*Exercise 1*
Please pick out every line of the entries that contains the word "Save", matching its case exactly.
═══ Supplied text ═══
Wednesday, August 1, 2012


"It is a far, far better thing that I do than I have ever done; it is a far, far better rest that I go to than I have ever known." -- Jim Gordon (by way of Charles Dickens).

The Dark Knight Rises is a beast of a movie. It had to be; they had no choice. After the phenomenal success that was The Dark Knight, Christopher Nolan and co. couldn't very well go back and make a more subtle, character study type movie like they did with Batman Begins. This was, after all, the final film in the trilogy. It had to make the crowd go wild.

Here is what I love about Christopher Nolan's films: he tries REALLY HARD. Even if you don't like his movies, you have to admit that the man will go to whatever lengths necessary to tell the story he wants to tell. He has become the master of what could be considered "intelligent popcorn films"; that is, movies that have all the flash and bang of a summer blockbuster, but also take the time to focus on the drama at hand.
═══ Data shown ═══
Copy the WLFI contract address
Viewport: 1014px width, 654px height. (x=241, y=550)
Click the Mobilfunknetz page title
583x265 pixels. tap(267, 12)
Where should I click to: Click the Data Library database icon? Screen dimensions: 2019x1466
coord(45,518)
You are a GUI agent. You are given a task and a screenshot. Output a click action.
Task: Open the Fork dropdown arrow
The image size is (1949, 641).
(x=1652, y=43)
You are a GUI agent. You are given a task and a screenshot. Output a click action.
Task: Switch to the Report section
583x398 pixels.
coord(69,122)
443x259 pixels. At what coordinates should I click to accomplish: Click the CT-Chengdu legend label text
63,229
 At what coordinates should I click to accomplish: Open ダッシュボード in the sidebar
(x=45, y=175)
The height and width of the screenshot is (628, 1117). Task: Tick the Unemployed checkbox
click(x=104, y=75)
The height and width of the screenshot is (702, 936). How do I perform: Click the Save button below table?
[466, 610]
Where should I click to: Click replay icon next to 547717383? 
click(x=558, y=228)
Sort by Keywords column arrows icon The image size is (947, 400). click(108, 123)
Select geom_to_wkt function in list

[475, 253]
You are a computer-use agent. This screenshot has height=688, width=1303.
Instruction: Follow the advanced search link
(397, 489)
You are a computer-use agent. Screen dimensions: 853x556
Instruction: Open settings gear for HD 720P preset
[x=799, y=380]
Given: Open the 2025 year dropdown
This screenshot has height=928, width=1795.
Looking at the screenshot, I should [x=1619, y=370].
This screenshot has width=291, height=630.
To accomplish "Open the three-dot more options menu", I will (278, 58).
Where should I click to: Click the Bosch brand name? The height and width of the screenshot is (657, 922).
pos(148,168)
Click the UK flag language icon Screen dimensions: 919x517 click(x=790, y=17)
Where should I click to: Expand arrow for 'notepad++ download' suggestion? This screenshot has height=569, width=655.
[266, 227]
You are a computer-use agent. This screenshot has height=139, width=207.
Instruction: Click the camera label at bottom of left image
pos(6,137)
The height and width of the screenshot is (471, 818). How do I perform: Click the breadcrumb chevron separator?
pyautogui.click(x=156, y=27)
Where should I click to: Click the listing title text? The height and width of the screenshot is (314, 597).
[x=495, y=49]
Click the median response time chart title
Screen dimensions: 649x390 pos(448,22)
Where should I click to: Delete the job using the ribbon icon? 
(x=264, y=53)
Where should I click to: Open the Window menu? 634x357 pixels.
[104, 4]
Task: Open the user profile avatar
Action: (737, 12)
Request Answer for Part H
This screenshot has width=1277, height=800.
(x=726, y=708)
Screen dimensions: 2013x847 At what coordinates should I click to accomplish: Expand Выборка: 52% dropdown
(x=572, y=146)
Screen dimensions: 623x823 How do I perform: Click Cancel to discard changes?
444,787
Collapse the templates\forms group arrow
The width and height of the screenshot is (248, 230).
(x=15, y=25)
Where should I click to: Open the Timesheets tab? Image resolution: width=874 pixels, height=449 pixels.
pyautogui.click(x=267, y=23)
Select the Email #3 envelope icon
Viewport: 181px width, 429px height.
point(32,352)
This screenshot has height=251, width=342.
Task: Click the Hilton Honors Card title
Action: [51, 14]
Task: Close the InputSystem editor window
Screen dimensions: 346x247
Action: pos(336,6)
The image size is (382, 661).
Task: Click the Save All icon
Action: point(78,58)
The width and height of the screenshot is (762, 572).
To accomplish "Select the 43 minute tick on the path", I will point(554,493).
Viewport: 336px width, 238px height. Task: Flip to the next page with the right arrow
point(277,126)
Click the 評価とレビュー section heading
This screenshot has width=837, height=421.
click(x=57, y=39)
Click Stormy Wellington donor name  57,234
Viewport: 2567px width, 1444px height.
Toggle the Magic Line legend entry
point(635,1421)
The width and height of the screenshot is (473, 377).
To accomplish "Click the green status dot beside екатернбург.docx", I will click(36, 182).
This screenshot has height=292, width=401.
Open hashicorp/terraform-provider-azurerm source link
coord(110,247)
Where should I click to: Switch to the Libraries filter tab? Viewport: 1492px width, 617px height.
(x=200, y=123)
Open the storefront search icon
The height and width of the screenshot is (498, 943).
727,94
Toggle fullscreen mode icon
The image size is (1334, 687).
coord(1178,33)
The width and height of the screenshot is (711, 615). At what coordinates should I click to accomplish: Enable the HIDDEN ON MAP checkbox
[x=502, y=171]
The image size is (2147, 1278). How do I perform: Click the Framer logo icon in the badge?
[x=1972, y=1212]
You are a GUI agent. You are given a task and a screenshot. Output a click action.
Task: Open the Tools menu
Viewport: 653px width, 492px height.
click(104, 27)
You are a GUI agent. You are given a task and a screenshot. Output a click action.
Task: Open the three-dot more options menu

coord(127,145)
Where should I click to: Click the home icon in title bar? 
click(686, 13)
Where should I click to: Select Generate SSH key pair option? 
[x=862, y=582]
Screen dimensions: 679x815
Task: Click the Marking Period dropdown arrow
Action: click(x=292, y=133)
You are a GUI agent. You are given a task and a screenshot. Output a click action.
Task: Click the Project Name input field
═══
*Exercise 2*
Summarize the review of The Dark Knight Rises in two sentences.

*Answer 1*
The height and width of the screenshot is (702, 936). How do I perform: Click the Save button below table?
Task: Click the Save All icon

*Answer 2*
The Dark Knight Rises is called a beast of a movie, which it had to be as the final film in the trilogy after the phenomenal success of The Dark Knight. The writer loves that Christopher Nolan tries really hard to tell the story he wants and calls him the master of "intelligent popcorn films," which combine summer-blockbuster flash with a focus on drama.